• **What to work on**: Set down the listing below line for line, reproducing every entry without any change.

• **Record excerpts**:
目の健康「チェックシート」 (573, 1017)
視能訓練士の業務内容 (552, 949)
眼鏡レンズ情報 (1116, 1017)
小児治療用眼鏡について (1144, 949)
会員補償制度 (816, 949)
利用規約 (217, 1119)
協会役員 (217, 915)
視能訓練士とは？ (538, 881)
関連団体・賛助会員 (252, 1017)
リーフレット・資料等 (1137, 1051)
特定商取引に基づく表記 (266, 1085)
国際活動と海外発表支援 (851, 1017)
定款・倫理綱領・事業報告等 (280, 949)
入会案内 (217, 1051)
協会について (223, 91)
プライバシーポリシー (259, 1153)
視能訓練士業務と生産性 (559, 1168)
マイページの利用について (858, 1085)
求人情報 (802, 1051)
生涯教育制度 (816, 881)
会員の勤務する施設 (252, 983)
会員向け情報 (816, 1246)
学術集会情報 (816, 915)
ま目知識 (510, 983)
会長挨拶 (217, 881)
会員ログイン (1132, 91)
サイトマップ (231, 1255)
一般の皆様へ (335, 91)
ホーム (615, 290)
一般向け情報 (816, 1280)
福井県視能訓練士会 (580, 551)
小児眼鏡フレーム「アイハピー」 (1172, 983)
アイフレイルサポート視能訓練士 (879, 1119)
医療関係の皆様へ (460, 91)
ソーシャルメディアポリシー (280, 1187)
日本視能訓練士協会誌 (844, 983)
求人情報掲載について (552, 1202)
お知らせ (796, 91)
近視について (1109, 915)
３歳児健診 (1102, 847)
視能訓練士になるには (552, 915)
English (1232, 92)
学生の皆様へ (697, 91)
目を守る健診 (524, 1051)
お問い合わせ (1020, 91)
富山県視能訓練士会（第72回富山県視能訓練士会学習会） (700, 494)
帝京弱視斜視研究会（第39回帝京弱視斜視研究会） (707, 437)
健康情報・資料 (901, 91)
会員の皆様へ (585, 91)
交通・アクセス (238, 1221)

• **The completed task**:
目の健康「チェックシート」 (573, 1017)
視能訓練士の業務内容 (552, 949)
眼鏡レンズ情報 (1116, 1017)
小児治療用眼鏡について (1144, 949)
会員補償制度 (816, 949)
利用規約 (217, 1119)
協会役員 (217, 915)
視能訓練士とは？ (538, 881)
関連団体・賛助会員 (252, 1017)
リーフレット・資料等 (1137, 1051)
特定商取引に基づく表記 (266, 1085)
国際活動と海外発表支援 (851, 1017)
定款・倫理綱領・事業報告等 (280, 949)
入会案内 (217, 1051)
協会について (223, 91)
プライバシーポリシー (259, 1153)
視能訓練士業務と生産性 (559, 1168)
マイページの利用について (858, 1085)
求人情報 (802, 1051)
生涯教育制度 (816, 881)
会員の勤務する施設 (252, 983)
会員向け情報 (816, 1246)
学術集会情報 (816, 915)
ま目知識 (510, 983)
会長挨拶 (217, 881)
会員ログイン (1132, 91)
サイトマップ (231, 1255)
一般の皆様へ (335, 91)
ホーム (615, 290)
一般向け情報 (816, 1280)
福井県視能訓練士会 (580, 551)
小児眼鏡フレーム「アイハピー」 (1172, 983)
アイフレイルサポート視能訓練士 (879, 1119)
医療関係の皆様へ (460, 91)
ソーシャルメディアポリシー (280, 1187)
日本視能訓練士協会誌 (844, 983)
求人情報掲載について (552, 1202)
お知らせ (796, 91)
近視について (1109, 915)
３歳児健診 (1102, 847)
視能訓練士になるには (552, 915)
English (1232, 92)
学生の皆様へ (697, 91)
目を守る健診 (524, 1051)
お問い合わせ (1020, 91)
富山県視能訓練士会（第72回富山県視能訓練士会学習会） (700, 494)
帝京弱視斜視研究会（第39回帝京弱視斜視研究会） (707, 437)
健康情報・資料 (901, 91)
会員の皆様へ (585, 91)
交通・アクセス (238, 1221)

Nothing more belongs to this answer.